For all of the amount of time I've been wrestling with this, I could have coded an (inelegant) solution from scratch, but it's bugging me to distraction and I won't sleep until I figure it out.
I'm doing a conversion of some data pulled from a mainframe into a text file, turning it into an XML document. The rules are:
- Each line consists of a number of elements, separated by commas.
- Each element can either be a double-quote surrounded string, or nothing.
- The last element has no following comma.
So a line of data could look like this:
"Value1","Value2",,,"Value3",,"Value4","Value5"

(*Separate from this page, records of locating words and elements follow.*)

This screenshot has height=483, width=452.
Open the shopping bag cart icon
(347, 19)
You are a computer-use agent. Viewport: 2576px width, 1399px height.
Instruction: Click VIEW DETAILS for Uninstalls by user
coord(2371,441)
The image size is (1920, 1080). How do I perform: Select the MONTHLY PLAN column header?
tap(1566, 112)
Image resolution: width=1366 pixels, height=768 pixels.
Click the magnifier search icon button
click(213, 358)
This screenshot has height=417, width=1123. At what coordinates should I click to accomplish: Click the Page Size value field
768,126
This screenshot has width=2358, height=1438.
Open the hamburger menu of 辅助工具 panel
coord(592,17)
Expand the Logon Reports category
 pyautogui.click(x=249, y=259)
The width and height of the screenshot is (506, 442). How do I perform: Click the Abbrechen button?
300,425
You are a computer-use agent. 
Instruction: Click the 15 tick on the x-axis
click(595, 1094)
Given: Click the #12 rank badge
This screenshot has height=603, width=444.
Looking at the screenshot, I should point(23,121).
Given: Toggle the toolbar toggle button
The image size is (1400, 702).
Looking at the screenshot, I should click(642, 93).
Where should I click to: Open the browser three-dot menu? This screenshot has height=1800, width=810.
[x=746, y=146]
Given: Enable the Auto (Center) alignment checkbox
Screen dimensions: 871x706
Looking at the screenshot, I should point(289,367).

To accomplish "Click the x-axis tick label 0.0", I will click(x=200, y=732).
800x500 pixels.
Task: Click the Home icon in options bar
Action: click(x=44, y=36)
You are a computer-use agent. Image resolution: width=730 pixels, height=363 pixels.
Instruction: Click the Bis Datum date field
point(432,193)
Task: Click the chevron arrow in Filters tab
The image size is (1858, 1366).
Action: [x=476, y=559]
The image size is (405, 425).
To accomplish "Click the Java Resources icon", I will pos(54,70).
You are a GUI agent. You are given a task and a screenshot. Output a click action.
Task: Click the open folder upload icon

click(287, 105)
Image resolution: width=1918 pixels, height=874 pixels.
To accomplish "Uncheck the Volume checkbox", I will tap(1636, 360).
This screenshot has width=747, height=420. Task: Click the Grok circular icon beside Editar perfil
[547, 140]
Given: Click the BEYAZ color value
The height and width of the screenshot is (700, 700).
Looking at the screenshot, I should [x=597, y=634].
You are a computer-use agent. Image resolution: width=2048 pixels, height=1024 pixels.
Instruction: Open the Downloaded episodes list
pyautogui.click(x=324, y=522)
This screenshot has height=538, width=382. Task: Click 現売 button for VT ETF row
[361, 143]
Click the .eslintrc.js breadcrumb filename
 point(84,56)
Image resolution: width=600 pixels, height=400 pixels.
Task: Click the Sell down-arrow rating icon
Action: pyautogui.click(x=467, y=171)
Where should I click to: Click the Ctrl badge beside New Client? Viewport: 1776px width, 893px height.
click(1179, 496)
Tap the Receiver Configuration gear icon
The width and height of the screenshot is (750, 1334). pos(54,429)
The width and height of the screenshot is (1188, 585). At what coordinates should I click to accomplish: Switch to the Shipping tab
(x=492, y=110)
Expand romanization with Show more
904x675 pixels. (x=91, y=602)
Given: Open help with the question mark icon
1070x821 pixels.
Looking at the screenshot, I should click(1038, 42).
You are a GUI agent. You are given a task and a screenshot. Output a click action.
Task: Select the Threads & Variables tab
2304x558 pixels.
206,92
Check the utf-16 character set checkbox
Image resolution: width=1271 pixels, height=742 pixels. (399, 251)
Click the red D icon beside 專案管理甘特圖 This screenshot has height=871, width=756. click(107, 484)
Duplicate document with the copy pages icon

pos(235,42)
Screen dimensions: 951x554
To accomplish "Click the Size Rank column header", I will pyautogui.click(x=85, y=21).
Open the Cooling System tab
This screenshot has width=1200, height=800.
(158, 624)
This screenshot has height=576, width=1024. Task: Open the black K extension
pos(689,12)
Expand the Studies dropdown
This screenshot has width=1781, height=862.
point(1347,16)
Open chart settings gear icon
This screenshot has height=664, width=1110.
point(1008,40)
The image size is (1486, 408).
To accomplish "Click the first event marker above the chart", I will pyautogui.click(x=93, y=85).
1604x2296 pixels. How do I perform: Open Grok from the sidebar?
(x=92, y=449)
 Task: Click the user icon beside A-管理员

I thought this would be easily handled with a regular expression:
(".*") ,
It all started to unravel once it occurred to me that the last element could actually have a trailing comma, if the final element is, in fact, nothing. As usual, it was anything but easy. I've gone back and forth with all sort of grouping combinations, but the bottom line is I can't make it work and I think I'm too close to it to see the (elegant) solution. Can somebody help Thanks.

Regex match from hell
Abhishek_SE
You may want to take a look at regexlib.com
Kamii47
http://www.codeproject.com/cs/database/CsvReader.asp
That's one.
If you want to write your own, go ahead, but I don't suggest doing that.
cunyalen
NelG1
Thanks for the link. Looked at the website. None of the patterns is an exact match, but the following was the closest:
(("(\\\\|\\"|[^"])* ", )|([^"]* ,))|([^"]+)It leaves the trailing commas, but otherwise does what I need. Thanks.